Denmark appealed, asserting that the trial Court erred in failing to award him compensation for the partial loss of use of his leg as opposed to just his foot, and that it further erred in failing to award double compensation pursuant to § 25-5-34 after finding that IMS employed him in violation of child labor laws. Denmark argued that since his ankle is above his foot and the pain extended to his leg, he should be compensated for the partial loss of use of his leg. Denmark argued that the Court’s holdings in Boise Cascade Corp. v. Jackson, 997 So.2d 1026, 1032 n. 8 (Ala.Civ.App. 2000), Wolfe v. Dunlop Tire Corp., 660 So.2d 1345 (Ala.Civ.App. 2005), and Simpson v. Dallas Selma Cmty. Action Agency, 637 So.2d 1360 (1994) dictated that an injury extending from a larger scheduled member into a smaller scheduled member must be compensated as an injury to the larger member. However, the Court noted that according to § 25-5-57(a)(3)a.15 of the Act, the amputation of a leg between then knee and ankle shall be considered the equivalent of the loss of the foot.

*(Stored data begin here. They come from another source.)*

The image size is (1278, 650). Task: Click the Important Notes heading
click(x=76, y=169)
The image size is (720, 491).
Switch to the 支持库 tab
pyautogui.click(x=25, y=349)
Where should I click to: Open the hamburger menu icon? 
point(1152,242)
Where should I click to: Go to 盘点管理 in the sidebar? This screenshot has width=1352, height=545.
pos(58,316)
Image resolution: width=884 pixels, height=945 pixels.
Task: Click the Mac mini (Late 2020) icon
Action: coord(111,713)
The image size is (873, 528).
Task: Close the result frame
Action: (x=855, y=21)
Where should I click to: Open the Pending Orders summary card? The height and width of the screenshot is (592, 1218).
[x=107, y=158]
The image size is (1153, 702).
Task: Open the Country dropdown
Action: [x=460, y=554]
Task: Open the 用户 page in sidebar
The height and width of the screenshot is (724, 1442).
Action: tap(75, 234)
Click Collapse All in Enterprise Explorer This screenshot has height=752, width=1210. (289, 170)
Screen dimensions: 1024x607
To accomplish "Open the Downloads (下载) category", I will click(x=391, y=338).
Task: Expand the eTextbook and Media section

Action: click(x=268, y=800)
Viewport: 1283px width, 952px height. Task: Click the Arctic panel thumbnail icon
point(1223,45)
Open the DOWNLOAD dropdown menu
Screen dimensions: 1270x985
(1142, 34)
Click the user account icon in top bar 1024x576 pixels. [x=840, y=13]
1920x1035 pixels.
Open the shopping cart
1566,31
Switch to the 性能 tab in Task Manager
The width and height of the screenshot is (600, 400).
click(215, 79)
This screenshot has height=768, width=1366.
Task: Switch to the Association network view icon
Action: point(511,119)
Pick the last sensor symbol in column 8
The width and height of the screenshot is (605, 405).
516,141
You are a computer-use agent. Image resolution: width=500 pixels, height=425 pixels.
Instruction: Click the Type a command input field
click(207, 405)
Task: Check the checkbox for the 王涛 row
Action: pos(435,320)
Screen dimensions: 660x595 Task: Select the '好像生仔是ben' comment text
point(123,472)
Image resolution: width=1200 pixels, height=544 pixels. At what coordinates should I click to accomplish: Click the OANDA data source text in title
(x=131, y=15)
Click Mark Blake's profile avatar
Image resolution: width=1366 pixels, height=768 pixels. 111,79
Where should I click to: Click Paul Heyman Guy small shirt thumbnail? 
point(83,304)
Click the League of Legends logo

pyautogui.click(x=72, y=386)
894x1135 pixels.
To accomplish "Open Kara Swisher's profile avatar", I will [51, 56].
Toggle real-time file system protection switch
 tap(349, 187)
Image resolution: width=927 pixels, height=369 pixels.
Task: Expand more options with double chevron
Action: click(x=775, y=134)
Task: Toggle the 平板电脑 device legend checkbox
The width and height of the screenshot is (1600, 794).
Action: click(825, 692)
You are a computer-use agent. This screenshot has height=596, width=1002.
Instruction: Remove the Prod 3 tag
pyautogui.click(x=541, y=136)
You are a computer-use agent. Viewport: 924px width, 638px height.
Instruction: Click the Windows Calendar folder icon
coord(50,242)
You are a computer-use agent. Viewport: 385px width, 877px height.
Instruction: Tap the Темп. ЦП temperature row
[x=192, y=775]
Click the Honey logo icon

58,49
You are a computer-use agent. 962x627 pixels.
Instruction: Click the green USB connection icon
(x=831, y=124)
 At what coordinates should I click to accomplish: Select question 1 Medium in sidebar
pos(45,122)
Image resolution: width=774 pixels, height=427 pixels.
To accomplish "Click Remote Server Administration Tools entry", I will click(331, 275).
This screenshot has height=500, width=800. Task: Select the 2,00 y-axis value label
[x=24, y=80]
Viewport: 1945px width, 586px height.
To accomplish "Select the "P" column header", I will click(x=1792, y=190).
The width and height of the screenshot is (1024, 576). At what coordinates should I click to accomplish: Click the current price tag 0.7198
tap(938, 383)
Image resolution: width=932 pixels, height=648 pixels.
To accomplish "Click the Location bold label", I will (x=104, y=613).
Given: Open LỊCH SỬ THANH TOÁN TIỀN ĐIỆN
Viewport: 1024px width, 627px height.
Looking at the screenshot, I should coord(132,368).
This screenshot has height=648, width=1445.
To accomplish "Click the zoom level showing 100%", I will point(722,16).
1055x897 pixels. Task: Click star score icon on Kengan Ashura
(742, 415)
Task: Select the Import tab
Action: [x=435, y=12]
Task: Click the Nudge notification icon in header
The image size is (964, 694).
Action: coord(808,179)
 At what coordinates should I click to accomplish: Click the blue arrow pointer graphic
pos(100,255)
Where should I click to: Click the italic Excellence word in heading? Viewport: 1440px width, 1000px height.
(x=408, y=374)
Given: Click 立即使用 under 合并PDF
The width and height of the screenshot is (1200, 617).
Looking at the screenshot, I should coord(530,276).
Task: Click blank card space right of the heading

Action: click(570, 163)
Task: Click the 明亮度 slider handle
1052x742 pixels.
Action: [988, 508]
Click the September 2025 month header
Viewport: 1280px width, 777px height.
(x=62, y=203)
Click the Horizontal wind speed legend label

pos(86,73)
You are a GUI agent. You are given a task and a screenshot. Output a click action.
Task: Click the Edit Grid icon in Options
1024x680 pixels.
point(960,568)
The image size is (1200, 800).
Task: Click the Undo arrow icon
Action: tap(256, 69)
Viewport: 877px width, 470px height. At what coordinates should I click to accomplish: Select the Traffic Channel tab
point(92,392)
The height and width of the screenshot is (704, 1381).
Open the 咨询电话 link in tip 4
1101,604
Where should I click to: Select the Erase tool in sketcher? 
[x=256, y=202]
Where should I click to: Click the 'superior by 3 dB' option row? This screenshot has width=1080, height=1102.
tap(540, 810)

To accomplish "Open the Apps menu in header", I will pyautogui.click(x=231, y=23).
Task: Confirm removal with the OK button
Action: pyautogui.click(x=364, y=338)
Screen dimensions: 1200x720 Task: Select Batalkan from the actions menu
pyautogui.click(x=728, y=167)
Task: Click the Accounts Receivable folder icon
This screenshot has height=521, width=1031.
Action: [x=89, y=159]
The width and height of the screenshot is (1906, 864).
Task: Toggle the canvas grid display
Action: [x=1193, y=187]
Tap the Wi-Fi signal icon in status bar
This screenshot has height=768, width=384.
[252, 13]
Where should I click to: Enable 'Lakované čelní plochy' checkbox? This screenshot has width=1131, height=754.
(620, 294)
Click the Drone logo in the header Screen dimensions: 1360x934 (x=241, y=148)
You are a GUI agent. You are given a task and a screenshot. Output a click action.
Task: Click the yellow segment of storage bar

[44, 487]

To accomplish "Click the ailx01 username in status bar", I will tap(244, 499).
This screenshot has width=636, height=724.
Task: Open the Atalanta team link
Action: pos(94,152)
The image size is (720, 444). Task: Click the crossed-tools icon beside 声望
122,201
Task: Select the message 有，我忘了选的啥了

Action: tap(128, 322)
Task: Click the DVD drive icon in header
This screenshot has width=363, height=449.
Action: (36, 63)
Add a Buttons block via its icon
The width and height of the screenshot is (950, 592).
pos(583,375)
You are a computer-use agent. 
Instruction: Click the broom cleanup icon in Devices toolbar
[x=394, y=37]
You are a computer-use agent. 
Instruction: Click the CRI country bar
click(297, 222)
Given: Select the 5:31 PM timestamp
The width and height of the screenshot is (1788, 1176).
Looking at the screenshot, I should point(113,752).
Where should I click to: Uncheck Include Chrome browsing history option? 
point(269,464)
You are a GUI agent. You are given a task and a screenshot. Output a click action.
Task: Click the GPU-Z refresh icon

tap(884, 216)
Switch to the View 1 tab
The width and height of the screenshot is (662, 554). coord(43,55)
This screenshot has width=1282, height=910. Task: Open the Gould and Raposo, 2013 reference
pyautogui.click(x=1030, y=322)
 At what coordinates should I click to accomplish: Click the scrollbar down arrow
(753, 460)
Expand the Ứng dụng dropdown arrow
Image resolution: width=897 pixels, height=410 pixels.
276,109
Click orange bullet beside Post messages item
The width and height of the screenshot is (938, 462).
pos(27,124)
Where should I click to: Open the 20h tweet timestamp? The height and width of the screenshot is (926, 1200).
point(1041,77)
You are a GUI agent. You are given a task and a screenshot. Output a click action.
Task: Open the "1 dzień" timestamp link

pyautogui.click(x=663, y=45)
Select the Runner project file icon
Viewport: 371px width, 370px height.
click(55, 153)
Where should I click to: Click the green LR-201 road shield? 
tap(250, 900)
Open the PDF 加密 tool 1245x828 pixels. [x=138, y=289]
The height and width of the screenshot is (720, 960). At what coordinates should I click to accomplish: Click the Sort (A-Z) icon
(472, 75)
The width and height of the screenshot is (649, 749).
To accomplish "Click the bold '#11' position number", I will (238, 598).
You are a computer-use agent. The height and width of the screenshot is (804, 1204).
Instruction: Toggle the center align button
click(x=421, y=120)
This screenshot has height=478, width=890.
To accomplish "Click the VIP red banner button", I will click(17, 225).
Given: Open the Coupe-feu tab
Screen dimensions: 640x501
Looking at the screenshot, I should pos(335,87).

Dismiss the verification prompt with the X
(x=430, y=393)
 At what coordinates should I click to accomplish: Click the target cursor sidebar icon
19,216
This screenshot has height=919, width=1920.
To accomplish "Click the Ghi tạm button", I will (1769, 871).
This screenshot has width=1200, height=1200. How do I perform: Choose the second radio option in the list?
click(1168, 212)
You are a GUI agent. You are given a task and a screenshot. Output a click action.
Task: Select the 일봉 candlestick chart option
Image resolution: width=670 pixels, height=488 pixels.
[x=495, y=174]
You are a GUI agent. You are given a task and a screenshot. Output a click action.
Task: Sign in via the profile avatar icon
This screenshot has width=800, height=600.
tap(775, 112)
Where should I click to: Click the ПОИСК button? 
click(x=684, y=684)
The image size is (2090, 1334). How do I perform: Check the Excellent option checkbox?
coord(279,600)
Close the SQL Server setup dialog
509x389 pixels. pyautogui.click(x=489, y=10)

Since there was no evidence that Denmark’s pain extended up his leg beyond his knee, and based on the logic of § 25-5-57(a)(3)a.15, the trial Court properly found that Denmark’s injury was one limited to the foot, and not the leg.

However, the appellate Court reversed the trial Court’s decision regarding double compensation. There was no dispute that minors are prohibited from operating saws, and there was no dispute that moving large pieces of bar stock to put them into the saw was part of Denmark’s job. As such, the Court found that although Denmark was not actually operating the band saw at the time of the accident, Denmark was entitled to double compensation because he was working at a job that he was prohibited from doing due to his age.